*Passage shown:*

The Street Art of Bushwick Collective Is Disappearing Under Billboards
This is incredibly sad article is further proof that outdoor advertising is simply incompatible with public space. I know Anya of the House of Yes through friends, and she is a nice woman who has been seduced by the money that advertising is willing to pay for outdoor space. Her folding under the pressure of money is not her fault, but our collective fault for allowing advertising to use its incredibly large resources to sway normal citizens to profit at the expense of the rest of us. If advertising was not allowed in our public spaces we would continue to enjoy Bushwick as the arts mecca that it is, instead of watch the artists efforts be subsumed under a glut of paid commercial signage.

*Data segment:*
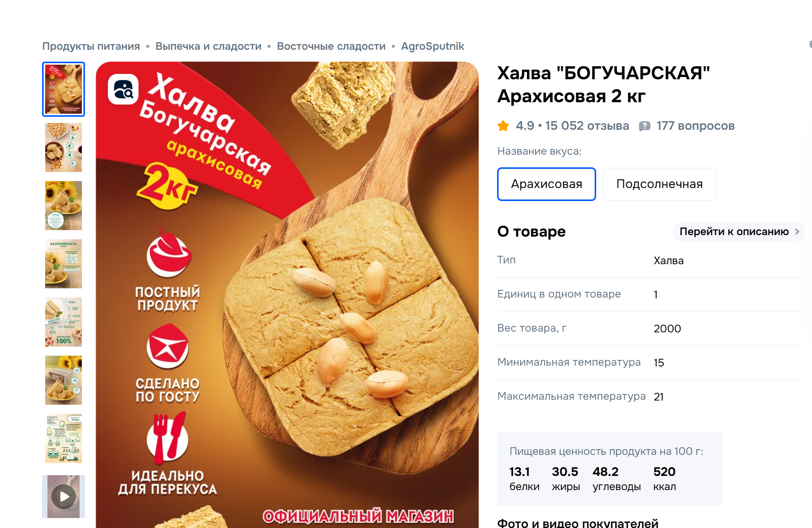Screen dimensions: 812x528
Task: Click the Перейти к описанию button
Action: point(739,232)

*Exercise directions:* List every proper name that appears in the Bushwick street art text, including its headline.

*Written reply:* Bushwick Collective, Anya, House of Yes, Bushwick